Take the entries below and print only the lines from the one with "Given: Open the quoted post's 1h timestamp" through the one with "Select the leaf", exactly as they stand, both ends included.

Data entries
★ ★ ★

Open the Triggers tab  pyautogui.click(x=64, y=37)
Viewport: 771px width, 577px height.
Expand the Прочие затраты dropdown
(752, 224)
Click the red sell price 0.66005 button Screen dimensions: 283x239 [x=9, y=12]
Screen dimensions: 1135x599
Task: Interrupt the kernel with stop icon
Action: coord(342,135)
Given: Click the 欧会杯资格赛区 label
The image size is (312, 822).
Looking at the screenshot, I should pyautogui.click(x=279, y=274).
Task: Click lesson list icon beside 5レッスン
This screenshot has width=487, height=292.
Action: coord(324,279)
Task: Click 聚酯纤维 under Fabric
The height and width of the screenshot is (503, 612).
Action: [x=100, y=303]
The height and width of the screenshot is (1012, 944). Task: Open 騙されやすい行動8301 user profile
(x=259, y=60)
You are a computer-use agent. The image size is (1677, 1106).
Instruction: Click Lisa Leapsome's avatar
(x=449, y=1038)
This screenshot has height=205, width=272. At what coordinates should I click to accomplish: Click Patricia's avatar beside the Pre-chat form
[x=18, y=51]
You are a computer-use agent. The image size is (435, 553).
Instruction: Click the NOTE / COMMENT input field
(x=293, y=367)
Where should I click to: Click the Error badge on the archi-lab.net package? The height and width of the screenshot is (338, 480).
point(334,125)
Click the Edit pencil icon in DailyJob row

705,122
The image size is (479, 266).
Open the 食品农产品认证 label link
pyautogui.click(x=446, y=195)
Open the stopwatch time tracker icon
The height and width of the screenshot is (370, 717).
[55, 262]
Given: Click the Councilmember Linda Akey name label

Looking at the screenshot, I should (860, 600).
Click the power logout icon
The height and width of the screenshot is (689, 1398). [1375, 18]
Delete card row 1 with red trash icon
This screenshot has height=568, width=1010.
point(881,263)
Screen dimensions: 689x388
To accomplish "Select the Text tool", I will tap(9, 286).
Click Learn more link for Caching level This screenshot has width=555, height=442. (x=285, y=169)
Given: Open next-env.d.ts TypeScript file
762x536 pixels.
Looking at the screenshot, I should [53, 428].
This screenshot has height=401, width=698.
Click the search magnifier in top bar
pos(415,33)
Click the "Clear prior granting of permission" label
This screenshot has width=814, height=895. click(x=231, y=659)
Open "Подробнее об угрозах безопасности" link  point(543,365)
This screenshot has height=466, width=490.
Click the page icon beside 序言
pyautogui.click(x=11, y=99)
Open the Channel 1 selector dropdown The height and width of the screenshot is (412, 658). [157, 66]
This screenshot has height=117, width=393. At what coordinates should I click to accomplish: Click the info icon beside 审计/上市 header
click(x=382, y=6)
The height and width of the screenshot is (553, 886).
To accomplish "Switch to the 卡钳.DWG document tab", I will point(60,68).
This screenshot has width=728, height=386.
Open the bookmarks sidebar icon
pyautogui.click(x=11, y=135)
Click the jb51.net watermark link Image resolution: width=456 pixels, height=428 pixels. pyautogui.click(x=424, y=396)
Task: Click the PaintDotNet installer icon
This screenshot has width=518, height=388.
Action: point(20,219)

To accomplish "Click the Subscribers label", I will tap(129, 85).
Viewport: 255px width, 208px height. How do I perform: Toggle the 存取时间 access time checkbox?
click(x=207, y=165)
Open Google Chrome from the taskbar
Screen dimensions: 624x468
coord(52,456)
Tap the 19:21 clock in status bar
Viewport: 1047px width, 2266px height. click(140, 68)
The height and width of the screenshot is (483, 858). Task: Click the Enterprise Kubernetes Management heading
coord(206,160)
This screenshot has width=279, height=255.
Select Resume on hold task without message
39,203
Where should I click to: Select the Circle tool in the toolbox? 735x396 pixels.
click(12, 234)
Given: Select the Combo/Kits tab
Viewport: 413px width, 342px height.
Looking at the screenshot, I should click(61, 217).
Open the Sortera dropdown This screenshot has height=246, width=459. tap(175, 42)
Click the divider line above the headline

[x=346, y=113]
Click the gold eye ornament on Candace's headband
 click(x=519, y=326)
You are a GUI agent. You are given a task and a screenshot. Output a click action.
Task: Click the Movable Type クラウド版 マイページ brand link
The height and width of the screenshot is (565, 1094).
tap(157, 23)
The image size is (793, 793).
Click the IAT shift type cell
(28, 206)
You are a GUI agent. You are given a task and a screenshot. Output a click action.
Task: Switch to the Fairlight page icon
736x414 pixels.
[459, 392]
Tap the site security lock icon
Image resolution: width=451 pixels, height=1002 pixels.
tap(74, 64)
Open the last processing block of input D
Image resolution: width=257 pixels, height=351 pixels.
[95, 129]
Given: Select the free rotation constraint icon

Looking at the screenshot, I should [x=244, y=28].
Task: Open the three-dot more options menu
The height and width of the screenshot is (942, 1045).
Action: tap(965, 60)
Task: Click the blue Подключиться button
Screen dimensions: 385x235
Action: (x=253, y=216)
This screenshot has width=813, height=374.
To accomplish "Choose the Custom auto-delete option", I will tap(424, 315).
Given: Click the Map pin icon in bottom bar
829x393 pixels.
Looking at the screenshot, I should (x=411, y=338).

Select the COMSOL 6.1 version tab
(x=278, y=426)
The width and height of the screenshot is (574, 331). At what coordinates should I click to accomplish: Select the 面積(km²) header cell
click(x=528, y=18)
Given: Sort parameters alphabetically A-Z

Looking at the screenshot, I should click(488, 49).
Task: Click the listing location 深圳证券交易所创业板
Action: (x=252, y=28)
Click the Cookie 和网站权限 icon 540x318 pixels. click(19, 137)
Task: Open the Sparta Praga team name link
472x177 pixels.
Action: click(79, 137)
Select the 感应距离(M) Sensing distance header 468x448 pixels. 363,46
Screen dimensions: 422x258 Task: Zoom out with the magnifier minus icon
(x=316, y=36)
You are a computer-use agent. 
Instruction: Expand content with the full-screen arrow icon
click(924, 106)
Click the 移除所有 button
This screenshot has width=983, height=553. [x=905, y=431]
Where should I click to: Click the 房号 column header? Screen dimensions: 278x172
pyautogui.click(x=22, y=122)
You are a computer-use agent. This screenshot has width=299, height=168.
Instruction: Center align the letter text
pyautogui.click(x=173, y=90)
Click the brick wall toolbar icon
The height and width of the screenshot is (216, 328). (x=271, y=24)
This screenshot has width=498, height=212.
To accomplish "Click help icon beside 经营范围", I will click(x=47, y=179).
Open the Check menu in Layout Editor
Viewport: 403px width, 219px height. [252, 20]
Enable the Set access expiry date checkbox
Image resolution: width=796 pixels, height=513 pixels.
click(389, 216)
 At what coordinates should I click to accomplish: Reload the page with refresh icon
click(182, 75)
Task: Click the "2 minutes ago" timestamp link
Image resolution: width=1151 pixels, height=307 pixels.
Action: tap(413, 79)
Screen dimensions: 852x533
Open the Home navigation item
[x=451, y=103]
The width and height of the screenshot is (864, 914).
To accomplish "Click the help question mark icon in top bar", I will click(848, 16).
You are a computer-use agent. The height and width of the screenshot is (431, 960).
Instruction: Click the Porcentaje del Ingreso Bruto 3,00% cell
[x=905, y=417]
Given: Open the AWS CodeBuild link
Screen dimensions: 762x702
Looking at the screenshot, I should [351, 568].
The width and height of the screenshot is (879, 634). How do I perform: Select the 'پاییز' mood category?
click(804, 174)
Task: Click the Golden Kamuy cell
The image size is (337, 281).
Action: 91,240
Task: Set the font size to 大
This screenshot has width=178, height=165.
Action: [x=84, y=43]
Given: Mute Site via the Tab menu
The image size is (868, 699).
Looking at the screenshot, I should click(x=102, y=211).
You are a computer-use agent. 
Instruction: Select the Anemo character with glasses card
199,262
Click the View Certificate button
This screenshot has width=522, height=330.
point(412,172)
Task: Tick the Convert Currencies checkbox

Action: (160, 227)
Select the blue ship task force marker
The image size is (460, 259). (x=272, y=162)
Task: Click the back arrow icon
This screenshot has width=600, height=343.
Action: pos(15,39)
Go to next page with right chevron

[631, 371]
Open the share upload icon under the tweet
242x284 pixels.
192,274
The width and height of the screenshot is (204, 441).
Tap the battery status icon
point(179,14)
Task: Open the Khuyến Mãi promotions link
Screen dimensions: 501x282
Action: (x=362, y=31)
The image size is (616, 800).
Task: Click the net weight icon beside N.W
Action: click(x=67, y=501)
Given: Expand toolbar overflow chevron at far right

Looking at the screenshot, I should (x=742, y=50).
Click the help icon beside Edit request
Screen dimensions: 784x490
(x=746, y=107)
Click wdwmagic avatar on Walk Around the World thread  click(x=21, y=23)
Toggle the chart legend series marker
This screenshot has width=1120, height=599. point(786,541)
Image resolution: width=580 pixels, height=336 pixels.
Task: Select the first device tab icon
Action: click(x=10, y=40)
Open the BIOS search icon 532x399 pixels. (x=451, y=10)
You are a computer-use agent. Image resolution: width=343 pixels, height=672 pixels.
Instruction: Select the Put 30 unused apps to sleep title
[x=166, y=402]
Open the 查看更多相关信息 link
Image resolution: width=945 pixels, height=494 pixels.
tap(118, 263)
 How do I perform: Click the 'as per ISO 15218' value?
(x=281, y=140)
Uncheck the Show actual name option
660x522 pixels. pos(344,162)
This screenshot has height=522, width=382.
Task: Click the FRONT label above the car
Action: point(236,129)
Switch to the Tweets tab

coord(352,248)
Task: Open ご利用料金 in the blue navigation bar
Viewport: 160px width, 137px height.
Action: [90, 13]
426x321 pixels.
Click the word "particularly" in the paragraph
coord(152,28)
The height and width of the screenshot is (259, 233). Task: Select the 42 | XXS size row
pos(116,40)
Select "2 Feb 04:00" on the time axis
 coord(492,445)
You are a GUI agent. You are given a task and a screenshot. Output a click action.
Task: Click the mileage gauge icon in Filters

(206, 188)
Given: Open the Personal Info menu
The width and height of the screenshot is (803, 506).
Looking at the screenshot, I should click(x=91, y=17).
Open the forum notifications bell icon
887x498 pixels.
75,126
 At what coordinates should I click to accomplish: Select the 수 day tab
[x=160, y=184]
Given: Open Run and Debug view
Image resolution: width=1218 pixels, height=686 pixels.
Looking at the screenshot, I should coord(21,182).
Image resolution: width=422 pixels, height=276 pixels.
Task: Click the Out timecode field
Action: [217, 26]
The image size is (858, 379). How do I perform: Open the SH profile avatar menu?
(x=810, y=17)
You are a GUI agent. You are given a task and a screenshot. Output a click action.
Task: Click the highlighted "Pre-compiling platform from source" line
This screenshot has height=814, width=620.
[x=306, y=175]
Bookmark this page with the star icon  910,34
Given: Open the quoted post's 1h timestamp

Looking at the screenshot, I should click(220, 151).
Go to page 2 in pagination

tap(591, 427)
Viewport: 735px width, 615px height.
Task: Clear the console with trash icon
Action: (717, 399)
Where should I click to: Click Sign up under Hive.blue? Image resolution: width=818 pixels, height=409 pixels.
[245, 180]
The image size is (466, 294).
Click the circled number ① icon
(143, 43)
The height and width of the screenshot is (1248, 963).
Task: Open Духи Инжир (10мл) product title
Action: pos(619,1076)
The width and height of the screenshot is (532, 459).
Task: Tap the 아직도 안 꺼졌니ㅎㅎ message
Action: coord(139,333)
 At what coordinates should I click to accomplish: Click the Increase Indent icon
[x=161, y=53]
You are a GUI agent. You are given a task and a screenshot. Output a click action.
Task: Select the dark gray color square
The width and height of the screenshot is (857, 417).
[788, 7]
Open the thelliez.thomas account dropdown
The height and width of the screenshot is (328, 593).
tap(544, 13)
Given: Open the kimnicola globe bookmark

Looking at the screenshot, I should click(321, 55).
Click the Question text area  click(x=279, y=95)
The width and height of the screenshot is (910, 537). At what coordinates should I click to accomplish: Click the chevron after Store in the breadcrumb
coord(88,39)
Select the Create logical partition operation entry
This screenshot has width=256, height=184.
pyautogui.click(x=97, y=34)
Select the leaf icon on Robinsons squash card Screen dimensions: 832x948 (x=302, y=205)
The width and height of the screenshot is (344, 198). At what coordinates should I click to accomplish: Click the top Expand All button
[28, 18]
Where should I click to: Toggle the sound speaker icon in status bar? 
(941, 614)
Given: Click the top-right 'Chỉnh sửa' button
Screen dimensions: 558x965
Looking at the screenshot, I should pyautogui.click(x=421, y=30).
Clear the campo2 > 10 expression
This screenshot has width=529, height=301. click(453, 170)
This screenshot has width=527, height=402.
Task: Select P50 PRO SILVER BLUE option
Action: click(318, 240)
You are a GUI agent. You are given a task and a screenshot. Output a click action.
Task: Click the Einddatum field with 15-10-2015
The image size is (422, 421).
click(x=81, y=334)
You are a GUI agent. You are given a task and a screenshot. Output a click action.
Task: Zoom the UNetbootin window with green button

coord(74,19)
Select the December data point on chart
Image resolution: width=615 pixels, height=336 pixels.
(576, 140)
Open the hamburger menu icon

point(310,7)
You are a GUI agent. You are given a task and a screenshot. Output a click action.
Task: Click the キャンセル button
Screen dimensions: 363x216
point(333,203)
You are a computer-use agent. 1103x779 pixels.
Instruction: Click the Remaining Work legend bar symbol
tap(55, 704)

★ ★ ★

» Reply to the exercise
Given: Open the quoted post's 1h timestamp

Looking at the screenshot, I should click(220, 151).
Go to page 2 in pagination

tap(591, 427)
Viewport: 735px width, 615px height.
Task: Clear the console with trash icon
Action: (717, 399)
Where should I click to: Click Sign up under Hive.blue? Image resolution: width=818 pixels, height=409 pixels.
[245, 180]
The image size is (466, 294).
Click the circled number ① icon
(143, 43)
The height and width of the screenshot is (1248, 963).
Task: Open Духи Инжир (10мл) product title
Action: pos(619,1076)
The width and height of the screenshot is (532, 459).
Task: Tap the 아직도 안 꺼졌니ㅎㅎ message
Action: coord(139,333)
 At what coordinates should I click to accomplish: Click the Increase Indent icon
[x=161, y=53]
You are a GUI agent. You are given a task and a screenshot. Output a click action.
Task: Select the dark gray color square
The width and height of the screenshot is (857, 417).
[788, 7]
Open the thelliez.thomas account dropdown
The height and width of the screenshot is (328, 593).
tap(544, 13)
Given: Open the kimnicola globe bookmark

Looking at the screenshot, I should click(321, 55).
Click the Question text area  click(x=279, y=95)
The width and height of the screenshot is (910, 537). At what coordinates should I click to accomplish: Click the chevron after Store in the breadcrumb
coord(88,39)
Select the Create logical partition operation entry
This screenshot has width=256, height=184.
pyautogui.click(x=97, y=34)
Select the leaf icon on Robinsons squash card Screen dimensions: 832x948 (x=302, y=205)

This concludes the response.